In one of my first times at Michael Jeffreys’ Eckhart Tolle Meetup he asked the group if we could accept “not knowing” – the entreaties of the Ego which require answers to the questions that keep popping up in our skulls from the “voice in our head.” When he looked at me I shook my head vehemently because I took myself quite seriously as a “seeker” and the notion that there were no answers to my questions, at least not through the mind, was very troubling. Michael and I shared a laugh and the sense of openness to what is, rather than what can be “known” has been of immense help and relief ever since.
But if not knowing was once hard to accept — what about knowing?
For example, our mind creates a linear sense of time, but our technology has allowed us to expand it. So on a mundane level, for example, when you are enjoying a sports event – someone or something can “divulge” the result.
Yesterday morning I deliberately did not go on Facebook because I had recorded the French Open Tennis final –and knowing who won –which is frequently revealed on “what’s trending” would have ruined the “suspense.” Looking at this more deeply, this is precisely the game of life –life seems to relish playing within a field of possibility where our true nature remains hidden from our “selves” –perhaps it is revealed when we die –but paradoxically we have no way of knowing.
But science and technology have taken this even further in the realm of biology, Apparently within our DNA we have “encoded” the propensity for various diseases; if we have certain genetic markers we may get certain diseases due to a predisposition for those ailments.
As renegade biologists like Bruce Lipton have pointed out in the growing field of “epigenetics” however, our genes do not seemingly determine outcomes –they instruct bodily functions and may predispose us. It is still the interaction with our environment which may allow us to “turn off” the expression of certain genes or put it off –even through mental processes like our inner programming or belief systems.
On the other hand, genetic research has only decoded a small fraction of the genome –what it has not accounted for specifically it has categorized as “junk DNA;” in typical scientific arrogance we have decided that what we don’t know can’t have much value. But what if the opposite is true? What if, for example, somewhere in our Junk DNA, which has presumably been programmed by whatever immense intelligence may be operating in reality, like the milk in our refrigerator, we came with an “expiration date?”
What if somewhere in the billions of genes we have not decoded there is the determination of precisely when this illusory existence we are living is going to end?

Data section
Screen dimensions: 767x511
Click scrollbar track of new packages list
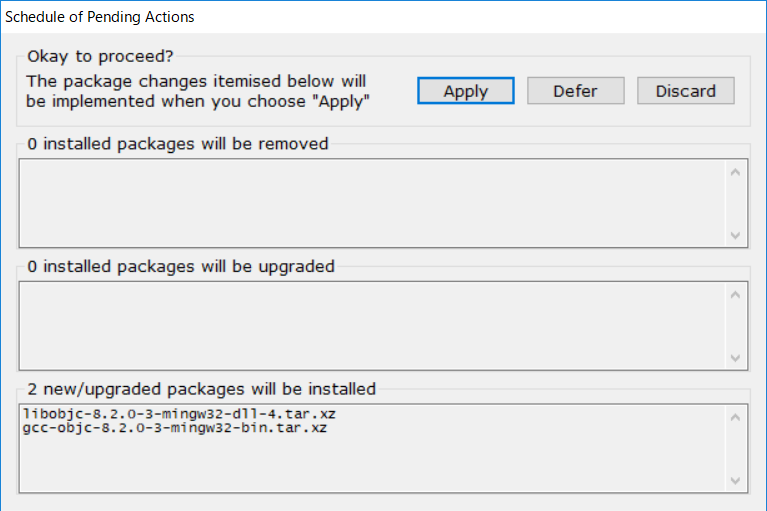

Apply what you read
**A)** Name every person the essay on knowing mentions by name.
**B)** Pick up the essay on knowing after its last sentence and carry it forward.

Results by task
**A)** Michael Jeffreys, Eckhart Tolle, Bruce Lipton

**B)**
Many people already don’t want to know if they’re predisposed to Alzheimer’s or other genetic disorders. But what if you knew for certain, for example, that your heart would stop beating on April 1, 2019?
Entire industries would be in upheaval. Insurance, for example, would never cover you past that date. Financial planning for retirement would be a lot easier. If I knew that I only had five more years to live, for example, I wouldn’t have to be concerned with running out of money. The stock market would crash.
On the other hand if this were commonly known, the entire fear factor would be taken out of death. It would be what it actually is – just another aspect of reality which we need to accept. No big deal.
And in fact, let’s remember that many of the “primitive” cultures around the world truly believe that “everything is written” –so that perhaps what science now deems as junk DNA does hold the answers to many questions that we are simply unable to ask, or formulate using language.
These, again, are precisely the questions that science assiduously avoids; for example, the issue of consciousness. What exactly is it that knows anything? And what is there really to know?
Even neuroscience is now at the point of discovering that our identity is “nonlocal” –there is no part of the brain, or the body, that is exactly “us.” So that while our body may have a genetic expiration date, what does that mean for “us.”
So that once again we can see that the confluence of DNA and the software that we have created “in our image” suggests that some sort of conscious intelligence must exist apart from ourselves; after all the programming in our cells preceded us by billions of years.
Would fully decoding our DNA spoil all of our surprises? Or would it instead lead us to the ultimate edge of what we can never know—life’s infinite capacity to playfully surprise itself with infinite possibility?